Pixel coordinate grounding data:
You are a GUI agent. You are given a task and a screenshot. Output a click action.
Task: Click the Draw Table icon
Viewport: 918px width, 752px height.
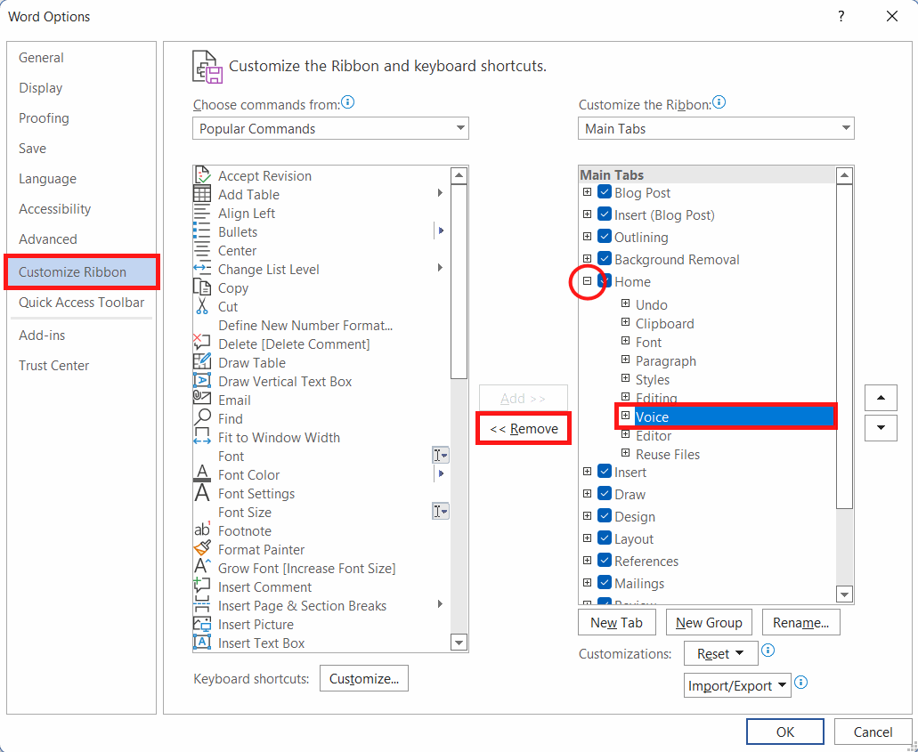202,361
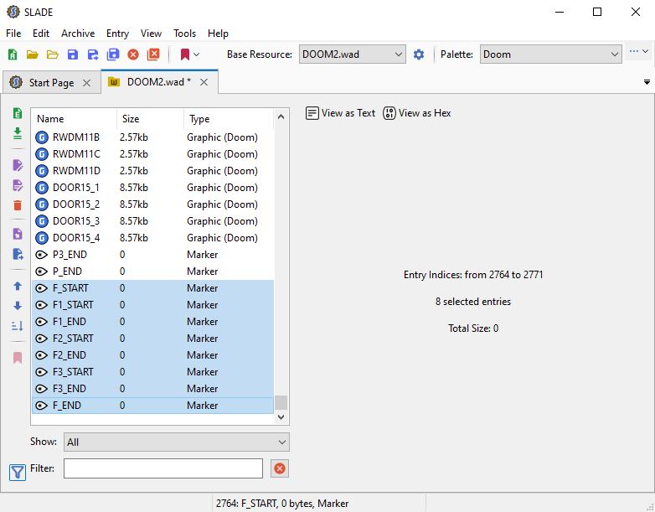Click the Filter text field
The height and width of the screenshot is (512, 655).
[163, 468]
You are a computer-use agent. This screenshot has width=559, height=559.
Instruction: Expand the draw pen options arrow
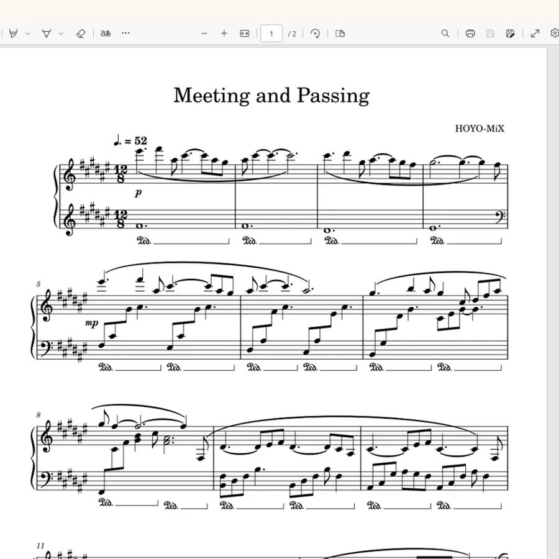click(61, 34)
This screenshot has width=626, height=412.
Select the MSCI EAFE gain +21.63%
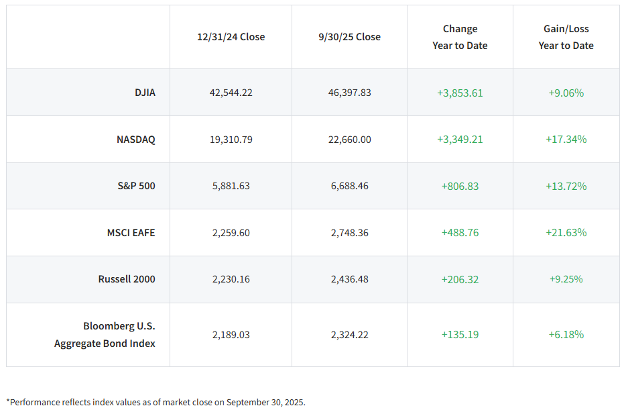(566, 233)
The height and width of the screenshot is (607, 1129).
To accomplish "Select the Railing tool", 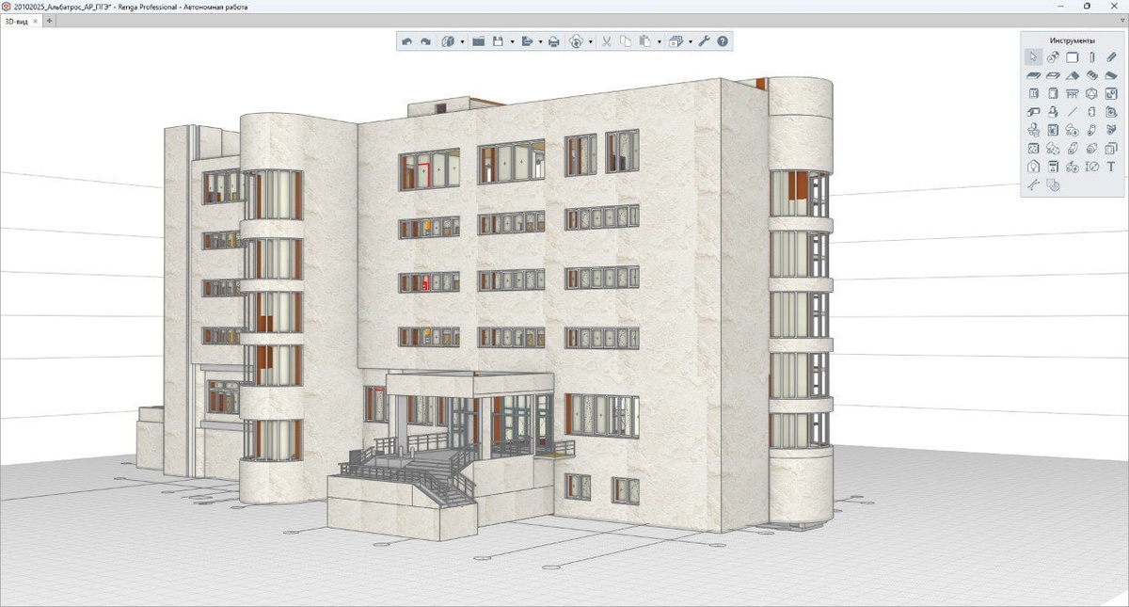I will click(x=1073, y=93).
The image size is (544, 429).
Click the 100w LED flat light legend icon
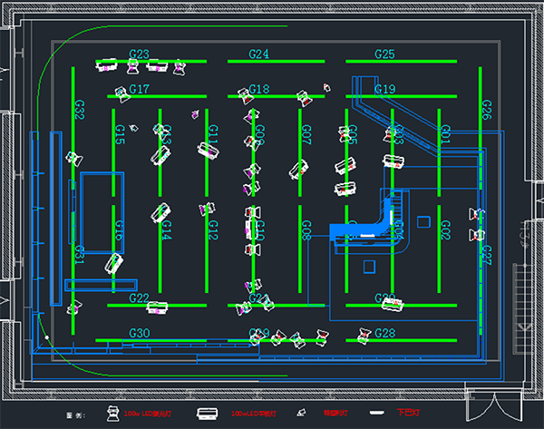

TO DO: Among the entries above, count every line containing the string "agent". Your reply must be that number alone.

SOLUTION: 2